Reacting to today’s deadly bombing in Kabul, Iranian leaders and media outlets blamed U.S. policies and military presence in Afghanistan for growing extremism and instability in the war-ravaged country. Iran’s Foreign Minister Javad Zarif said the Kabul attack shows “Takfiri terrorism recognizes no boundaries” and called on regional countries to act in unison to fight terrorism instead of seeking help from outsiders – an apparent reference to the United States, which has more than 8,000 troops in Afghanistan training and assisting the country’s security forces. Iranian Foreign Ministry Spokesman Bahram Ghassemi said the U.S. military’s heavy-handed actions – such as the use of the largest non-nuclear bomb in Afghanistan last month – fueled terrorism and extremism in the region. In an interview with Fars News Agency, which is affiliated with the Islamic Revolution Guards Corps (I.R.G.C.), Ghassemi rejected rumors that Iranian embassy was the main target of the Kabul bombing. He added that all Iranian diplomats and personnel at the embassy were safe and only the embassy building had sustained some damage.
Some Iranian media outlets reported today that the Islamic Republic’s embassy in Kabul might have been the main target of the truck bombing that killed more than 100 people in the Afghan capital earlier. Fars News Agency wrote a lengthy piece on the Kabul attack, entitled: “The Behind-the-Scenes of Today’s Terrorist Action in Kabul; Was Iran’s Embassy the Target of the Attack?” The article blamed the United States for the rise of terrorist attacks in Afghanistan. “Today’s terrorist action in Kabul is a result of a lack of decisive approach to terrorism and the continuation of support by America and some regional countries for extremist groups,” it added.
Comment: There is no evidence that the Iranian embassy in Kabul was the main target of today’s attack. The deadly bombing occurred in Kabul’s highly-guarded diplomatic enclave and damaged several buildings in the area, including the embassies of Germany, Turkey, Japan, Pakistan and Iran.
There are also conflicting reports about which terrorist group was responsible for the carnage. The Afghan Taliban denied involvement, but the terrorist group rarely takes credit for attacks that result in the killing of large numbers of civilians.
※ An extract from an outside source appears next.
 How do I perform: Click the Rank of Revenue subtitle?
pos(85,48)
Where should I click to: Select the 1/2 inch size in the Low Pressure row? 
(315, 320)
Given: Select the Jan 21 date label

According to the Afghan intelligence agency, the Haqqani branch of the Taliban planned and executed the bombing.
But even if the attackers deliberately wanted to inflict damage to the Iranian diplomatic mission in Kabul, Tehran is unlikely to stop supporting the Taliban in Afghanistan. Almost two decades ago, Taliban militants killed nine Iranian diplomats and massacred Afghan Shiites in northern Afghanistan. While the incident prompted the Iranian government to threaten war against the Taliban and increase support for anti-Taliban resistance forces, the Islamic Revolution Guards Corps (I.R.G.C.) began to cultivate ties with and to provide support to the Taliban after the 2001 U.S. intervention in Afghanistan. This is because Tehran sees the presence of the U.S. military along its eastern border a bigger national security threat than the Taliban.
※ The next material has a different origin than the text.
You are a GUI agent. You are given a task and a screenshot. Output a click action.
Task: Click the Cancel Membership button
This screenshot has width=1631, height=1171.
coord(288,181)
While most Taliban leaders sought refuge in Pakistan in late 2001 and early 2002, Iran also provided sanctuary to many leaders of the group; and in the years ahead, the Islamic Republic – albeit to a much lesser extent compared with Pakistan – helped the Taliban regroup and mount a fully-fledged insurgency against the United States and its allies in Afghanistan. Both Tehran and the Taliban denied cooperation during the first decade after the US intervention, but the unholy alliance is no longer a secret and the two sides now unapologetically admit and publicize it.
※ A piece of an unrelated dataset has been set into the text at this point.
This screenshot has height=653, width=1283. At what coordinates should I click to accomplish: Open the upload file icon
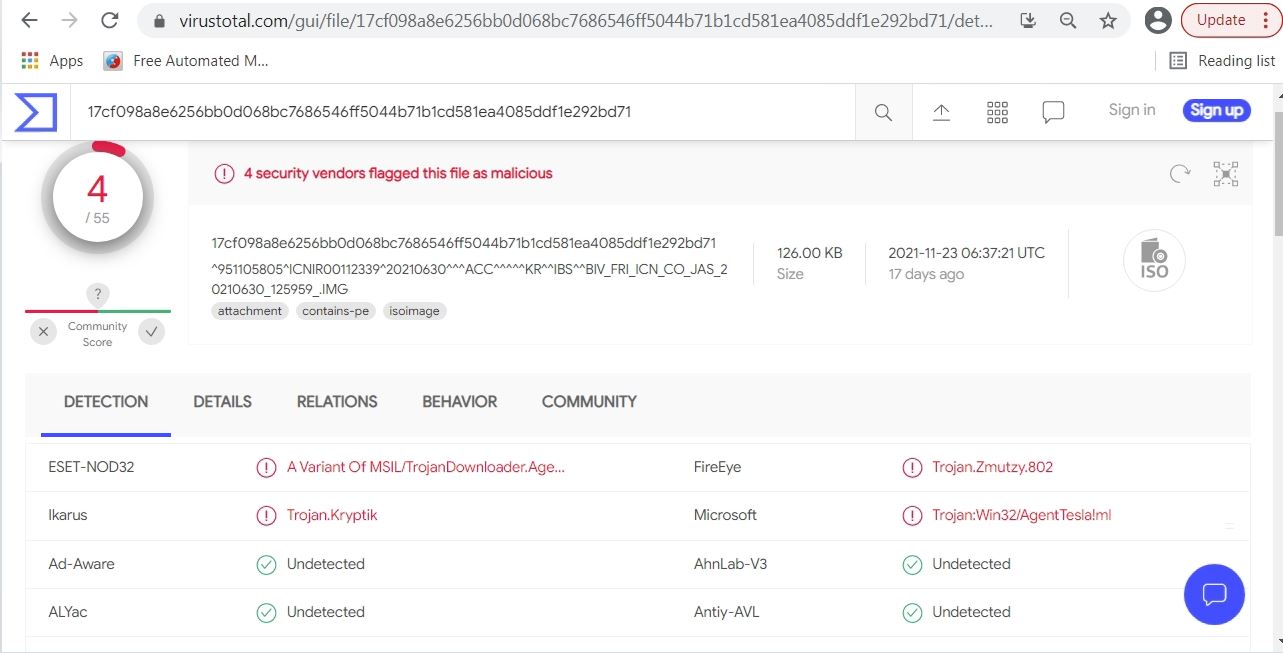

Last December, for example, Iran’s ambassador to Kabul, Mohammad Reza Behrami, sent shockwaves across Afghanistan by announcing that his government maintained contacts with the Taliban for “control and intelligence” purposes. Tehran “formalized” its partnership with the Taliban in early 2014, when it opened an office for the terrorist group in Mashhad, the capital of Khorasan-e Razavi Province near Afghanistan’s Herat Province.
Nor are the Taliban reticent about their relations with Shiite Iran anymore; on the contrary, the terrorist group boasts that its ties with Iran, Russia and China signify its “legitimacy and recognition” by regional and world powers. Last October, a Taliban official told Pakistan’s Express Tribune that Maulvi Nek Muhammad, a veteran Taliban leader, was now the group’s special envoy to Iran. Last year, a Taliban delegation, led by the group’s military commission chief Ibrahim Sadr, also visited Tehran to “seek military aid.” When the U.S. drone killed Taliban commander Mullah Mansour, he was returning to Pakistan from a trip to Iran.
Recently, Afghan officials say the Iranian government has deepened its ties with the Taliban leadership and increasingly funds, shelters and arms terrorists fighting in Afghanistan, particularly in the three western provinces bordering Iran. They allege that the I.R.G.C. and its secretive Quds Force operatives recruit militants from across Afghanistan and run terrorist training camps for them inside the Iranian territory – further fueling the insurgency and complicating stabilization efforts in the war-ravaged country.